4.2. Practice locations and specialties of the immigrants
The finding that IMGs were more likely to be practicing in a rural or remote area of the country than the local graduates is no surprise. Indeed, as mentioned already, it is government policy. Visas and registration are more likely to be obtained if the immigrant goes to an area of need (Iredale, 2009). Another factor since 1997 has been a requirement for most IMGs to work in an area of workforce shortage for ten years before they can bill patients under the universal medical insurance (Medicare) scheme (Department of Health [Cth] 2009). Our findings are similar to those of O'Sullivan et al., who surveyed almost 20% of the practicing medical workforce in the period 2008–2013. Sixteen percent of their respondents were IMGs. And they found those practicing in small rural and remote areas in that period were about twice as likely to be IMGs compared with local graduates (O'Sullivan et al., 2019).

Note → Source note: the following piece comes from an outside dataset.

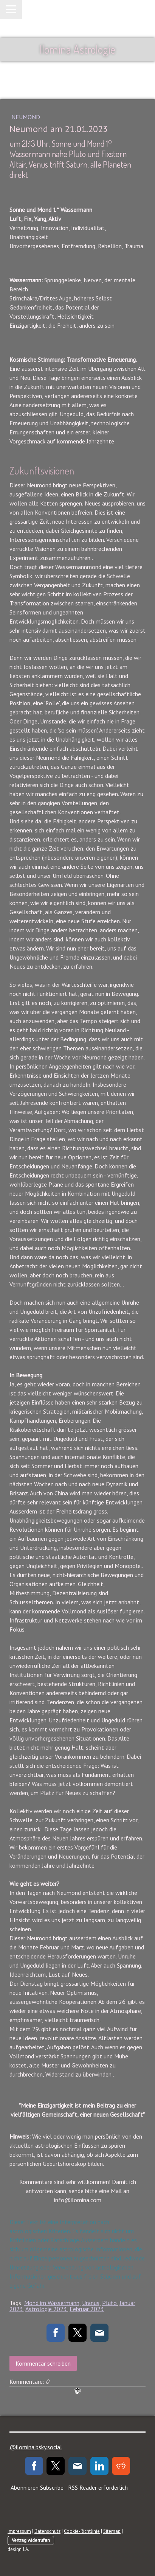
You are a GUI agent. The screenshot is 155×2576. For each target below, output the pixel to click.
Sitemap (112, 2531)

That those in the rural areas are younger is also not surprising. Some older IMGs would have started there then moved to a city, sometimes motivated by better opportunities for their children's education or work for a spouse, after having ‘served their time’ in a more remote area. The other notable aspect of the IMGs compared with the local graduates is the smaller proportion of them registered as specialists and their over-representation among general practitioners. A likely reason is the difficulty many who were specialists in their home country have in persuading the Australian specialist colleges to recognize their credentials.
4.3. Limitations of the data
The number of IMGs in the medical directory sample who were registered after 2011 is quite small. This is very likely to be artefactual, since many IMGs continued to sit and pass the AMC examinations during that final decade (Yeomans et al., 2021), although their number has fallen by about a half since 2009. The other reason for the lower numbers of IMGs in 2011–20 in the MDA database is probably that many are still in supervised positions – with the relevant specialty colleges, in mandated hospital medical officer positions after passing the AMC examinations, or in supervised general practice positions where they are not yet permitted to bill patients for private services in their own right. Thus, this paper concerns the distribution of the established medical workforce, not the total workforce that includes doctors still in supervised positions. A further limitation is that a small number of doctors who work solely in hospitals, without private practice, do not get listed in the MDA,
5. Conclusions and implications for policy
This paper provides up-to-date information about the demography of the immigrant doctors who are currently practicing in Australia, which will be of some value to health planners and likely to be of interest to prospective medical immigrants. These data confirm that IMGs are more likely than local graduates to provide medical services in rural and remote areas, though the cities continue to be a magnet for the majority. Australia is not alone in using IMGs to plug these healthcare gaps: Canada and New Zealand have relied on them for years (Pinsky, 2017; Dove, 2009, Lawrenson et al., 2016).
Funding
This work was supported by an Australian Government research scholarship.
Declaration of Competing Interest
The authors declare that they have no known competing financial interests or personal relationships that could have appeared to influence the work reported in this paper.
Footnotes
Data are available for 2019-20, but that period was impacted by the Australian border closure due to the COVID-19 pandemic.
New Zealand is excluded here because the two countries have a freedom of movement agreement between them.